As for the story setup we find Mia (Jane Levy) traveling to her family’s cabin in the hopes of kicking her heroin addiction once and for all. Along for the ride are Mia’s estranged brother David (Shiloh Fernandez), David’s girlfriend Natalie (Elizabeth Blackmore), a nurse named Olivia (Jessica Lucas), and underemployed teacher Eric (Lou Taylor Pucci). Everyone’s pals – at least on the surface – and the group has banded together in order to save Mia from her addiction, even if it kills them.
Yet these aren’t a bunch of meddling kids, and they don’t pull up to the door of the cabin in the Mystery Machine, so we know things are going to go badly. As a helpful hint to the reader, if you find yourself confronted by a book bound in human flesh wrapped in barbed wire it’s probably a good idea to leave the tome right were you found it and skedaddle! That’s my public service announcement for the day…
As Mia succumbs to the DTs, and her sanity begins to slip, Eric ignores all the warnings scrawled within the bizarre book and accidentally unleashes a demon which makes an already bad situation way, way worse. Madness and mayhem is now on the menu so the cabin and the surrounding woods soon become a killing ground. While the movie maintains an ever growing sense of dread right from the start, the introduction of the demonic entity soon plunges the audience into a roller coaster ride of blood and guts.
The cast for the most part does a nice job, although Fernandez comes across as a bit flat, while Levy provides a fantastic turn as a woman transformed from a manipulative drug addict into a terrifying hellspawn bent on death and destruction. Alvarez skillfully directs the proceedings with style – although some of the exposition is clunky at best – while replacing the no budget feel of the original with the obvious polish more money can provide. It’s interesting Alvarez passes on using much CGI as a great number of effects are created through makeup and more traditional applications.
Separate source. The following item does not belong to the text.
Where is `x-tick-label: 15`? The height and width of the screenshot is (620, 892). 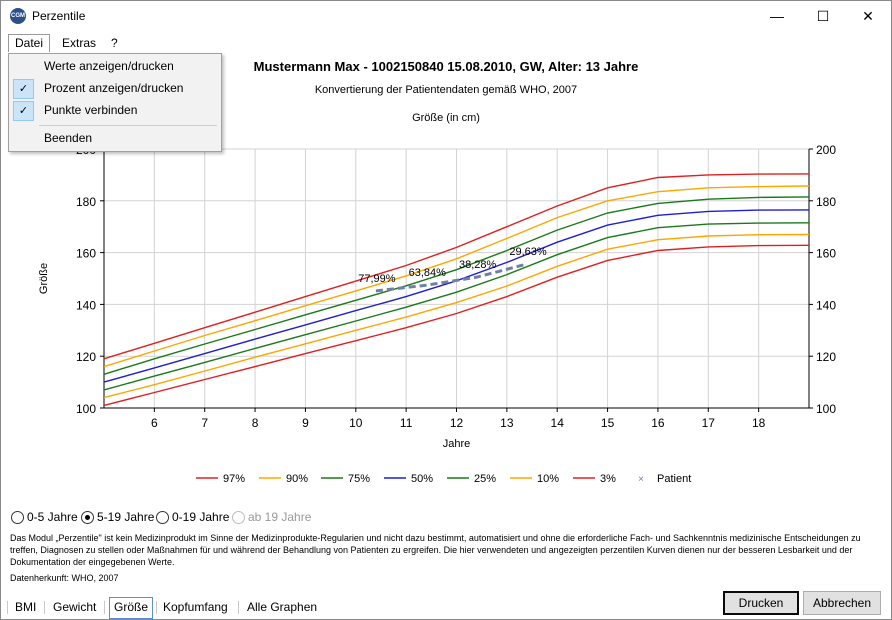
x-tick-label: 15 is located at coordinates (608, 423).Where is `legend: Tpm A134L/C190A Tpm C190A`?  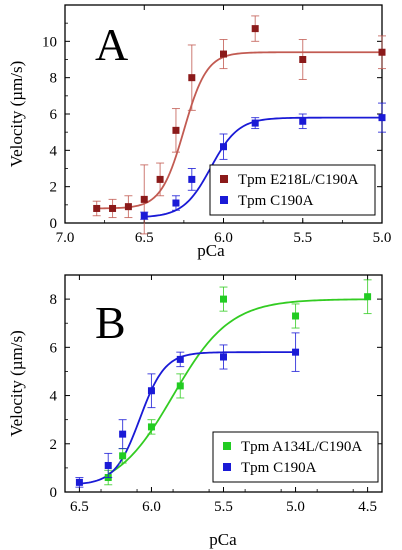 legend: Tpm A134L/C190A Tpm C190A is located at coordinates (296, 457).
The splatter seems to take on a heightened punch to the gut reaction from the audience since a lot of the grue doesn’t carry the same the falseness of computer effects.
Since we’re talking about the gore let me say Evil Dead has to be the most graphically violent R rated film I think I’ve ever seen. As mentioned at the beginning I’m not much for gruesomeness for the sake of just a gross out. Yet here’s shocks and horror presented to push the envelope of good taste (and many times shreds that envelope) but done in a much different way than other splatter films whose use of blood and guts are meant to invoke a sense of disgust or anger in the viewer. Evil Dead never takes itself too seriously and many times you follow up your initial shock with a chuckle at yourself for jumping a little out of your seat. There’s also plenty of black humor within Evil Dead, awfully black in fact, and it’s apparent everyone involved in making the movie is having a hell of a good time and that translates to the audience as well.
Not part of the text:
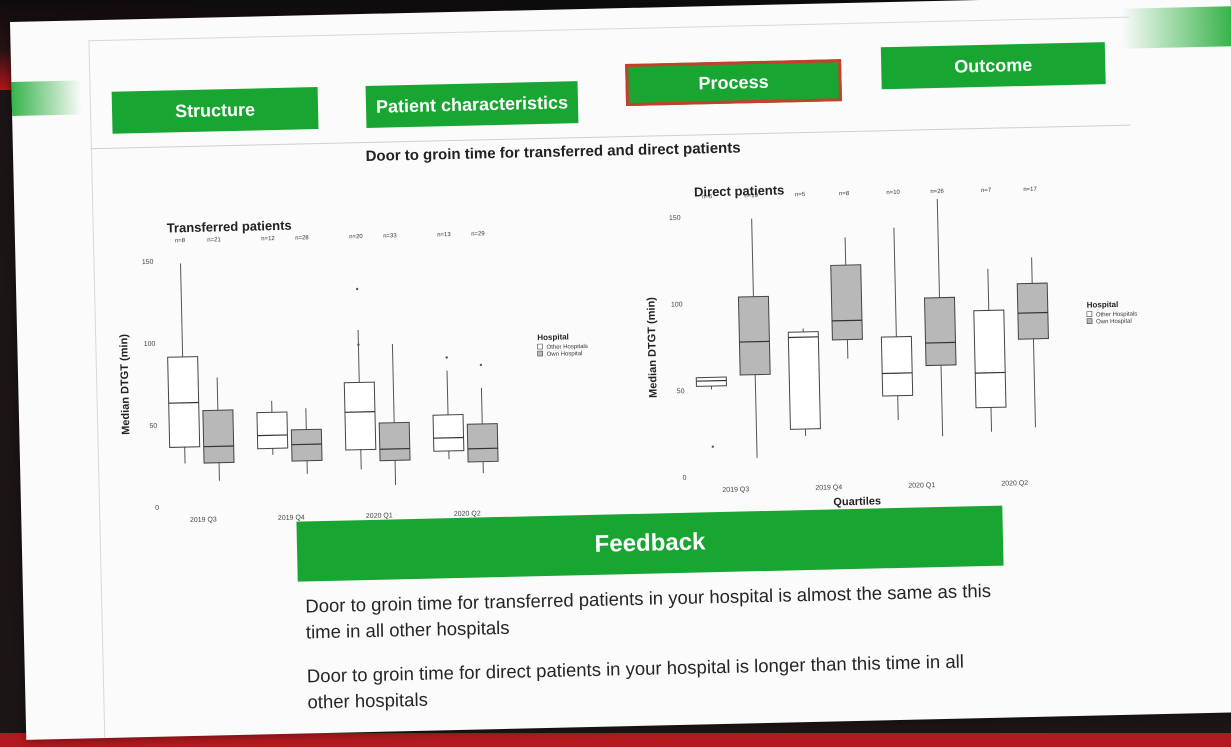 The width and height of the screenshot is (1231, 747). I want to click on count-label: n=21, so click(214, 240).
Truth is Evil Dead of 2013 is very similar to the 1981 film in a lot of regards even though the execution is as different as night and day. Both films are E-ticket rides through a nightmare scenario which are sure to please fans of the horror genre. This new version may disappoint some longtime fans but the series receives a well needed jolt for relaunch with one of the best horror movies of the last few years.
On a final note, don’t leave the theater before the end of the credits because there’s a cameo which is sure to please folks who’ve been following the Dead series since the beginning.